A nova fase da Cury: menos lançamentos, mais margem

O próximo ano deve marcar uma virada na trajetória da Cury. Segundo relatório do Santander, o pipeline de lançamentos deve chegar entre R$ 9 bilhões e R$ 9,5 bilhões em VGV, alta de até 11,8% sobre os R$ 8,5 bilhões esperados para 2025.


Nada mal para uma companhia que, entre janeiro e setembro, já vendeu R$ 6,2 bilhões em unidades, crescendo 30,7% em relação ao mesmo período de 2024.


E o melhor mês do ano? Setembro. Mas, diferente dos últimos trimestres, a empresa decidiu desacelerar os lançamentos novos e focar na venda de estoque, preparando o terreno para um primeiro semestre mais agressivo em 2026.


🧮 Crescimento menos vistoso — e mais rentável

A palavra da vez na Cury é “maturidade”. Segundo a gestão, a companhia entra agora em uma fase de crescimento mais previsível, em que os grandes saltos de volume dão espaço para avanços financeiros: margens, rentabilidade e geração de caixa.


O Santander concorda.
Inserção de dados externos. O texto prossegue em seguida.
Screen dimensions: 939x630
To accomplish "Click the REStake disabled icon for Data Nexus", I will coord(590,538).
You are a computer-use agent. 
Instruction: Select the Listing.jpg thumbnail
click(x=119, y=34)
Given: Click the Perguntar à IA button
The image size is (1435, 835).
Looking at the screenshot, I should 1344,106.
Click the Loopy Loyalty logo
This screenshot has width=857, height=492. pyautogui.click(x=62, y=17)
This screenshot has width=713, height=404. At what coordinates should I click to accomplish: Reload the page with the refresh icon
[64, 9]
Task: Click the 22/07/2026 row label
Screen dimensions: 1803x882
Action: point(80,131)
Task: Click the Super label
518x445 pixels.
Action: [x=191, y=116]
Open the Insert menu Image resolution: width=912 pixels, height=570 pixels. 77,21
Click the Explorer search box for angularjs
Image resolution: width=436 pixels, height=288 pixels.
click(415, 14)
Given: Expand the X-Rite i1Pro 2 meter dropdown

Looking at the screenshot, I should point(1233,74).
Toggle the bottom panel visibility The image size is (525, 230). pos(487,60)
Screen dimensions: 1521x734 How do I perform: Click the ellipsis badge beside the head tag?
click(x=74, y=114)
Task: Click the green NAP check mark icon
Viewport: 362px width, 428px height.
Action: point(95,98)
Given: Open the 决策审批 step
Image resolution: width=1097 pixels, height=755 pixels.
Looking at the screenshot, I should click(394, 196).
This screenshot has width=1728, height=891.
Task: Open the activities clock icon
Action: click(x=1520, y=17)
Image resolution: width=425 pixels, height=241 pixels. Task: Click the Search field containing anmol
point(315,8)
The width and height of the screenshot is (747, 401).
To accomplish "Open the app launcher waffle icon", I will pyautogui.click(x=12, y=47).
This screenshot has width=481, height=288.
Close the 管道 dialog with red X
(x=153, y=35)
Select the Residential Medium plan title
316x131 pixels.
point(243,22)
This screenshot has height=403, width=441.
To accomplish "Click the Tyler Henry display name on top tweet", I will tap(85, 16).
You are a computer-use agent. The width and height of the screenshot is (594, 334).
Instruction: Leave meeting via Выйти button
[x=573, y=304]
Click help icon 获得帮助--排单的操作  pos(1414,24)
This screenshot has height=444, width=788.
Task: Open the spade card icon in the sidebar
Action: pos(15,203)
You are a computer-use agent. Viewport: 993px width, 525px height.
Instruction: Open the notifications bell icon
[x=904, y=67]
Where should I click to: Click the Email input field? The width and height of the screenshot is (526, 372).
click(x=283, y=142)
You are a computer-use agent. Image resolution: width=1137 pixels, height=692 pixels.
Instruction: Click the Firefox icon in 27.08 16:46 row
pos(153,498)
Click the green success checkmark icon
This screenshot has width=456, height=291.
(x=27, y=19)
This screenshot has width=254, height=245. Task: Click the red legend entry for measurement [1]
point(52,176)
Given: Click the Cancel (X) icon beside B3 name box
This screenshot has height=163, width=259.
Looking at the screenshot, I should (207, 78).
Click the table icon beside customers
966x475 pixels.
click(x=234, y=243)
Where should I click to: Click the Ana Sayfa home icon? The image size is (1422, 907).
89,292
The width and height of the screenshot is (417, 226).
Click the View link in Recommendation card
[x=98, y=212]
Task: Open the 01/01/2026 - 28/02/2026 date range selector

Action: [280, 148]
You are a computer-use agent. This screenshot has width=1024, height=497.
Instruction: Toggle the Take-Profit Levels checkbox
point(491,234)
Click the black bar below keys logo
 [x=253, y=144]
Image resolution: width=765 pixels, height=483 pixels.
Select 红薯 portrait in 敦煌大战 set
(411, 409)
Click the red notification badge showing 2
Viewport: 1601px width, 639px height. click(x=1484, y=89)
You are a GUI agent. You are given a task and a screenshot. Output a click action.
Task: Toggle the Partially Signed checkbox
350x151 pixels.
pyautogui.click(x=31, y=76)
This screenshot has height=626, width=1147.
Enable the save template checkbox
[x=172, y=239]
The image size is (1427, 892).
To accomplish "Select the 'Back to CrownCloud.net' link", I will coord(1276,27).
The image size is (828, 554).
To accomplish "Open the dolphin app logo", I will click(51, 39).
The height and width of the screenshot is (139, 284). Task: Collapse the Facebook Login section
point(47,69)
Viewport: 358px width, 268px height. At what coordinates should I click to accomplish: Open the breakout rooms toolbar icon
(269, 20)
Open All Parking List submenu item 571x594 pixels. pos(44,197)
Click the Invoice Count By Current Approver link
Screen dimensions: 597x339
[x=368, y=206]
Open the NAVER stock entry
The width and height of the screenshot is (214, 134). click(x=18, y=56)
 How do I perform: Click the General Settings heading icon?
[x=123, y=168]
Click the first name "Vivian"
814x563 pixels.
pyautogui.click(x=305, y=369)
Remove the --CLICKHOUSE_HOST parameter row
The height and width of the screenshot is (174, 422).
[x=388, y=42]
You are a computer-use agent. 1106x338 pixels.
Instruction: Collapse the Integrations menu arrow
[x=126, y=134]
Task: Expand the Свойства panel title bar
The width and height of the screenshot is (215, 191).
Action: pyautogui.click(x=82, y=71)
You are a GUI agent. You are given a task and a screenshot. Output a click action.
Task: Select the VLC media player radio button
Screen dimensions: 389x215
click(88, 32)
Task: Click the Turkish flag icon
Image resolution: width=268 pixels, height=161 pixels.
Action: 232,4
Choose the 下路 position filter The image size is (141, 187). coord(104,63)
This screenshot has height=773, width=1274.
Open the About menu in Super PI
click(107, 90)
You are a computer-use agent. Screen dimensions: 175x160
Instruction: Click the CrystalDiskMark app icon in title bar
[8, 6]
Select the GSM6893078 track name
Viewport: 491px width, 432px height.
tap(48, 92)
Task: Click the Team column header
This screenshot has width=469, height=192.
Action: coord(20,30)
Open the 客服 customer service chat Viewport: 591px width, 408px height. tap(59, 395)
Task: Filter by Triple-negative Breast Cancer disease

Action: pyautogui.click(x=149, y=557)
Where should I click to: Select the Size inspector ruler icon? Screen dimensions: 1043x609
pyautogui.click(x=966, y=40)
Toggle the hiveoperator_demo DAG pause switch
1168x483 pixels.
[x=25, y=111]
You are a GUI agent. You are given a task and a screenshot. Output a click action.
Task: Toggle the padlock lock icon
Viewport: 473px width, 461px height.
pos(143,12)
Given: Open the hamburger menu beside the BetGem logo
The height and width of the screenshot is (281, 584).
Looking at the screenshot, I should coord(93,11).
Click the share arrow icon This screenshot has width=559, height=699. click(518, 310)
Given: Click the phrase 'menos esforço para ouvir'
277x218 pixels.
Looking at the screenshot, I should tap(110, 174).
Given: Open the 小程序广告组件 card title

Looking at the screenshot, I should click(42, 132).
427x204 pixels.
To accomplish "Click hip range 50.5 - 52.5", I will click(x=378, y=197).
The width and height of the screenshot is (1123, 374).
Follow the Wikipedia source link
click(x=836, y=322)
O banco vê espaço para expansão até 2027, mas sem repetir o ritmo acelerado do ciclo 2018–2025.


💰 Caixa robusto e olho nos dividendos

Falando em caixa, o número impressiona: R$ 513 milhões gerados nos últimos 12 meses. Esse desempenho coloca a Cury entre as poucas do setor capazes de manter disciplina de capital e, ainda assim, pensar em dividendos extraordinários.


Aliás, a companhia pode distribuir até R$ 200 milhões ainda este ano — uma jogada para se antecipar à possível taxação de dividendos prevista para 2026.


A proposta, já aprovada na Câmara, prevê 10% de Imposto de Renda sobre lucros e dividendos acima de R$ 50 mil mensais, mas ainda aguarda o Senado.


Outras construtoras — como a Direcional — também estudam antecipar pagamentos.Mas o CFO da Cury prefere cautela: quer entender primeiro como a lei será interpretada antes de definir o movimento.


🏦 E se o pagamento for aos poucos?

Mesmo que o repasse seja diluído ao longo dos próximos anos, o Santander calcula um potencial total de até R$ 500 milhões em dividendos.Nada mal para quem quer equilibrar crescimento, rentabilidade e uma base de acionistas cada vez mais atenta ao fluxo de caixa.


📈 O veredito do mercado

O Santander mantém recomendação de compra para as ações da Cury (CURY3), com preço-alvo de R$ 44 — um upside de 30% sobre o fechamento de ontem.


Ou seja: a fase “madura” da Cury pode não ser a mais explosiva em volume…Mas promete ser a mais rentável de sua história.